Arrêt du 14 mai 2025  
 
IIIe Cour de droit public  
 
Composition 
Mme et MM. les Juges fédéraux 
Moser-Szeless, Présidente, Parrino et Beusch. 
Greffier : M. Bürgisser. 
 
Participants à la procédure 
A.________, 
recourant, 
 
contre  
 
Conseil d'État de la République et canton de Genève, rue de l'Hôtel-de-Ville 2, 1204 Genève, 
représenté par Me David Hofmann, avocat, 
intimé. 
 
Objet 
Taux des centimes additionnels du canton de Genève, période fiscale 2024; contrôle abstrait, 
 
recours contre l'arrêt de la Cour de justice de la République et canton de Genève du 9 septembre 2024 (A/920/2024-ABST - ACST/14/2024). 
 
 
Faits :  
 
A.  
Par arrêté du 13 mars 2024, publié dans la Feuille des avis officiels de la République et canton de Genève le 15 mars 2024, le Conseil d'État de la République et canton de Genève a approuvé les délibérations des Conseils municipaux des communes du canton de Genève fixant le taux des centimes additionnels pour l'année 2024. 

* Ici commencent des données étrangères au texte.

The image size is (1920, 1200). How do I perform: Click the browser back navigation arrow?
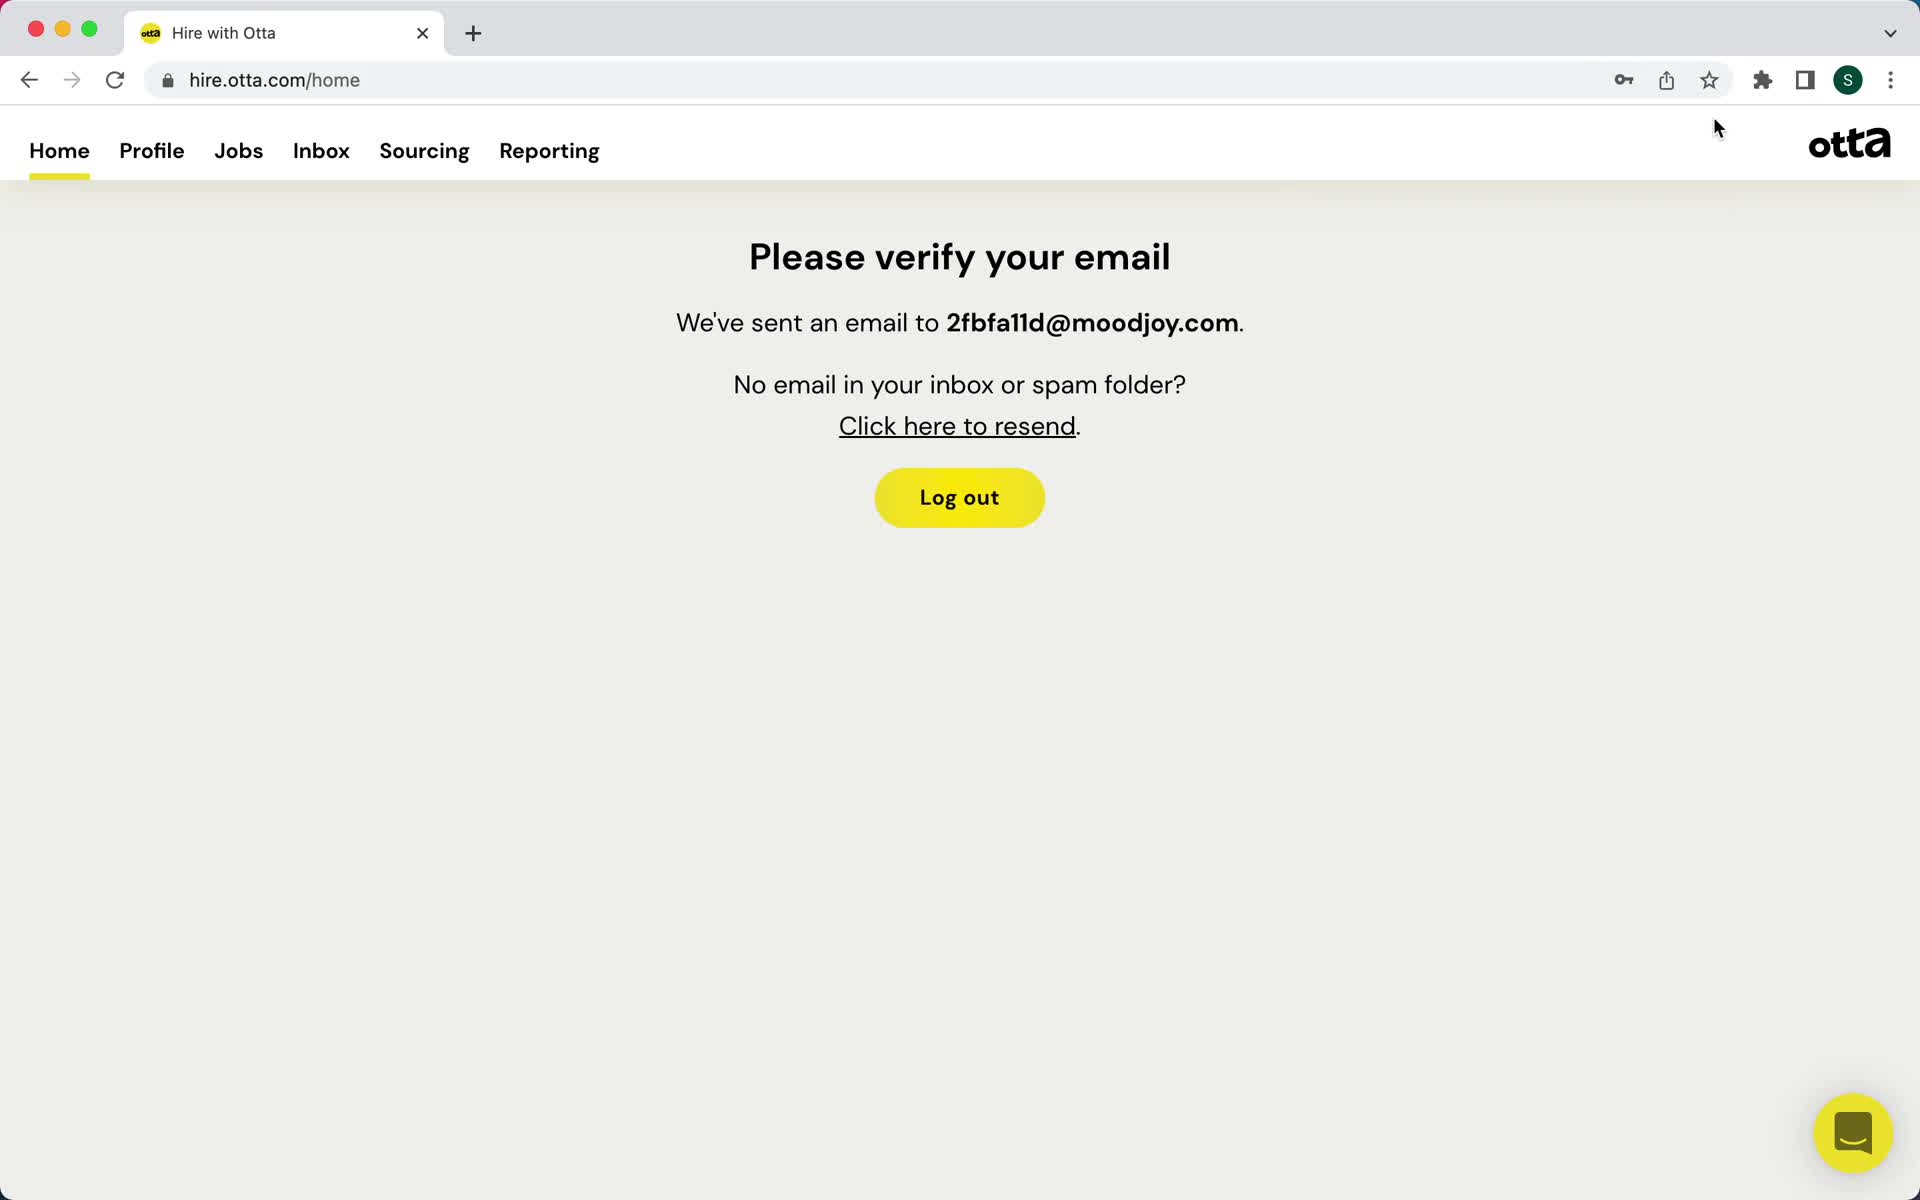[x=28, y=80]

A.________ a recouru contre cet arrêté. 
 
B.  
Statuant par arrêt du 9 septembre 2024, la Cour de justice de la République et canton de Genève, Chambre constitutionnelle (ci-après: la Cour de justice), a déclaré le recours irrecevable. 
 
C.  
Agissant par la voie du recours en matière de droit public, A.________ conclut à l'annulation de l'arrêt cantonal du 9 septembre 2024 et à ce que la cause soit renvoyée à la Cour de justice pour "traitement au fond du recours". Subsidiairement, il conclut au renvoi de l'affaire à l'instance précédente pour qu'elle se dessaisisse au profit de la Chambre administrative de la Cour de justice, afin qu'elle traite du recours au fond. Encore plus subsidiairement, il conclut en substance au renvoi de la cause à l'instance précédente pour qu'elle transmette la cause au Tribunal fédéral et encore plus subsidiairement à l'annulation de l'arrêté du Conseil d'État du 13 mars 2024. 

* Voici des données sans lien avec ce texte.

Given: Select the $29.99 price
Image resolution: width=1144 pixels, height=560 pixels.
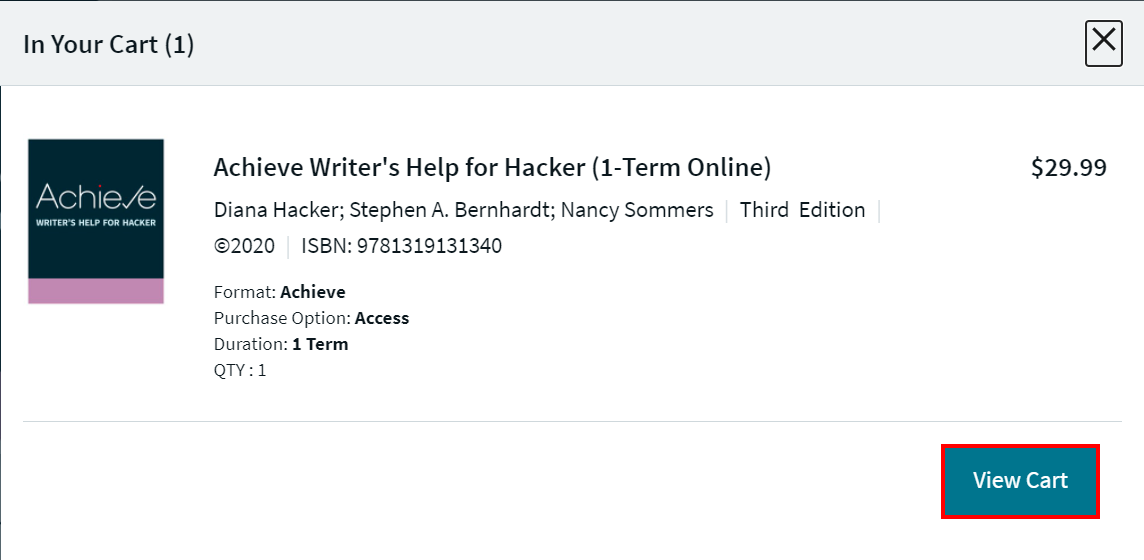Looking at the screenshot, I should click(1068, 168).
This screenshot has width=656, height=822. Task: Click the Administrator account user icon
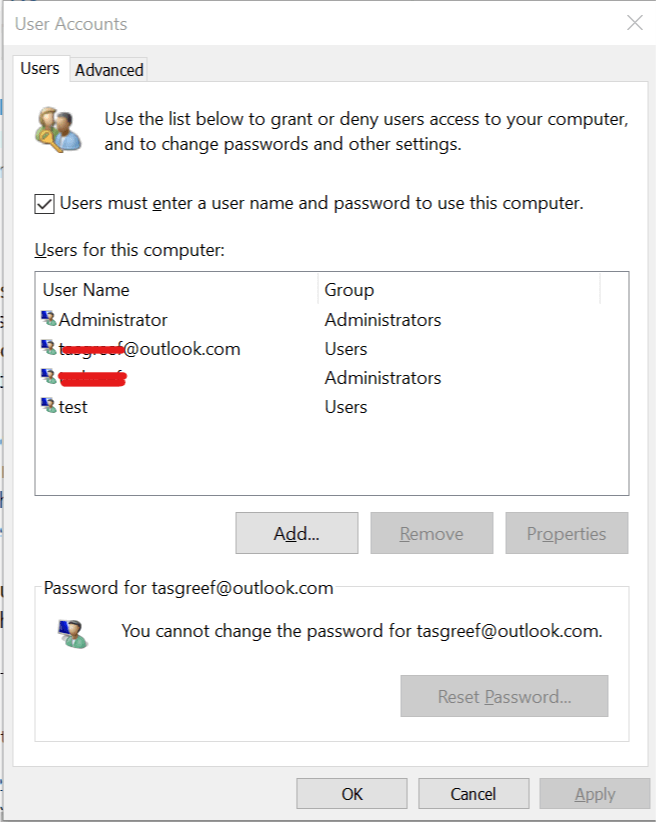[49, 318]
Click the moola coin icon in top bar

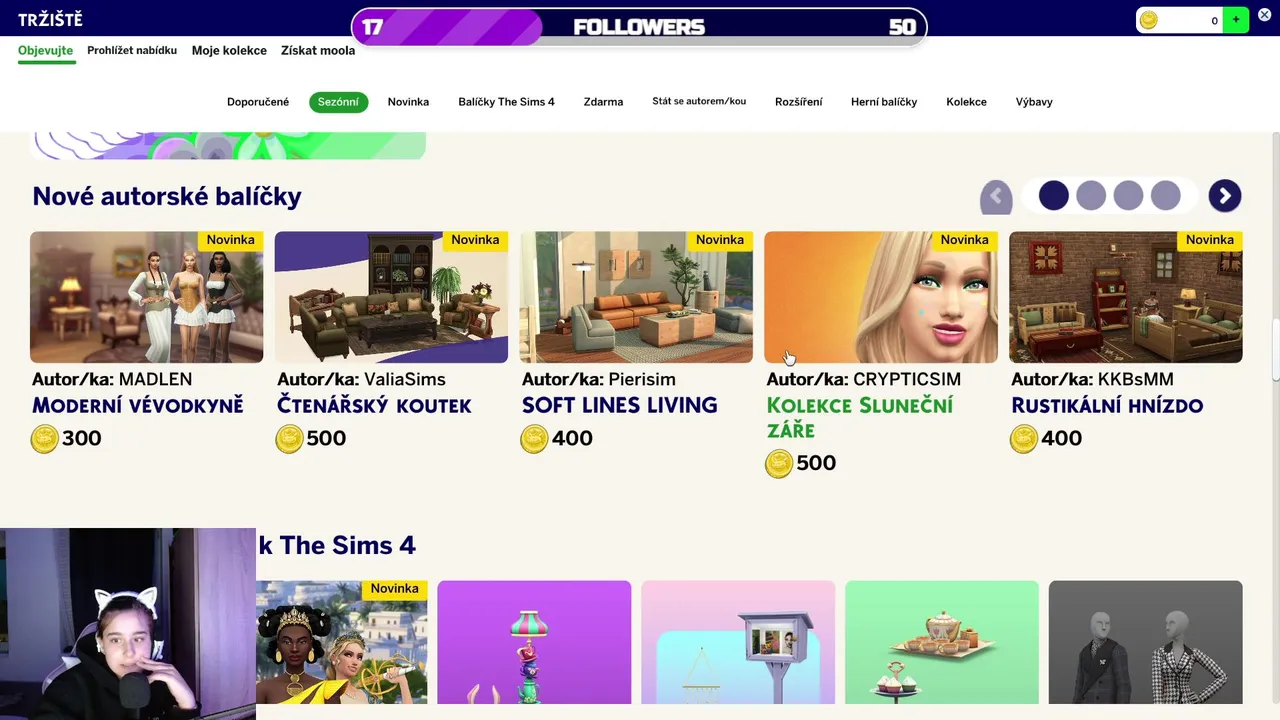(1149, 20)
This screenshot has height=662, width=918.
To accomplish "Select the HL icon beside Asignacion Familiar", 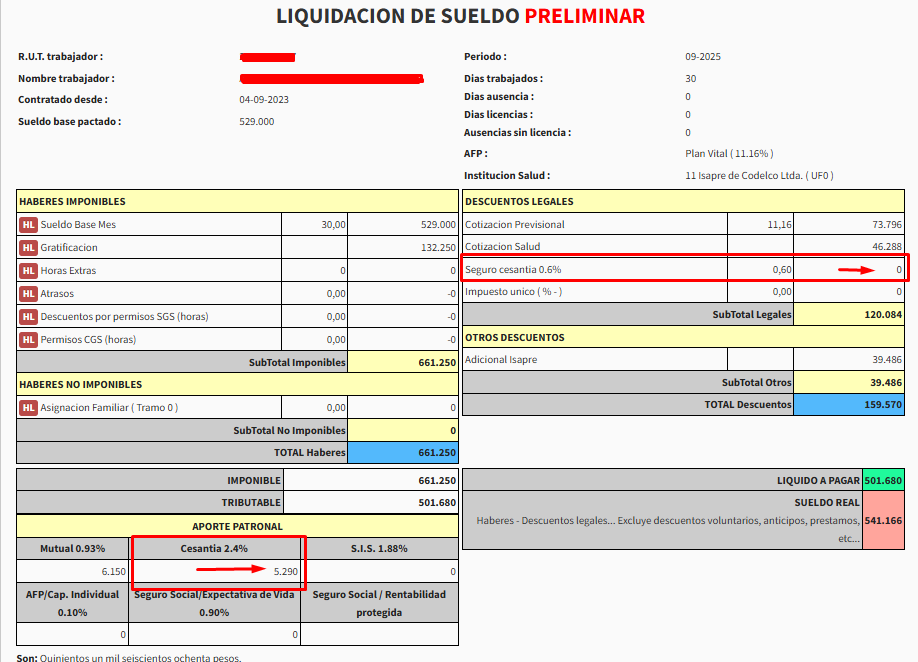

Après que le Conseil d'État a conclu au rejet du recours dans la mesure de sa recevabilité, A.________ s'est encore déterminé. 
 
 
Considérant en droit :  
 
1.  
 
1.1. Le Tribunal fédéral examine d'office sa compétence (art. 29 al. 1 LTF) et contrôle librement la recevabilité des recours qui lui sont soumis (ATF 150 IV 103 consid. 1).  
 
1.2. L'arrêt entrepris, lequel a déclaré le recours irrecevable, est une décision finale (art. 90 LTF). En principe, la voie du recours en matière de droit public est ouverte à l'encontre des jugements d'irrecevabilité prononcés par la Cour constitutionnelle (cf. ATF 149 I 81 consid. 3.3.7 et la référence).  
 
1.3. S'agissant de la qualité pour recourir sous l'angle de l'art. 89 al. 1 LTF, on constate que le recourant est domicilié dans la commune de U.________, dans le canton de Genève et se voit donc appliquer les centimes additionnels décidés par le Conseil municipal de sa commune de domicile et approuvés par le Conseil d'État dans son arrêté du 13 mars 2024. Il est donc touché par la réglementation en cause et dispose d'un intérêt à recourir contre l'arrêt de la Chambre constitutionnelle.  
 
2.  
Le Tribunal fédéral conduit son raisonnement juridique sur la base des faits constatés par l'autorité précédente (art. 105 al. 1 LTF), sous réserve des cas prévus à l'art. 105 al. 2 LTF
 
3.  
Le litige porte sur le point de savoir si c'est à bon droit que la Chambre constitutionnelle a considéré que le recours déposé devant elle était irrecevable car l'acte attaqué émanant du Conseil d'État ne constituait pas un acte normatif (consid. 6 infra)et si ce recours aurait dû, le cas échéant, être transmis directement au Tribunal fédéral (consid. 7 infra). 
 
4.  
 
4.1. Selon l'art. 291 let. a de la loi générale du 9 novembre 1987 sur les contributions publiques du canton de Genève (LCP; rs/GE D 3 05), lorsque les recettes d'une commune, provenant de ses propres biens, des allocations ou des répartitions qui lui sont faites par l'État sur des taxes ou impôts, ou de ses autres ressources, ne lui permettent pas de subvenir à ses dépenses, elle est autorisée à percevoir un impôt communal, sous forme de centimes additionnels applicables en supplément aux impôts cantonaux sur le revenu et la fortune des personnes physiques et sur le bénéfice net et le capital des personnes morales.  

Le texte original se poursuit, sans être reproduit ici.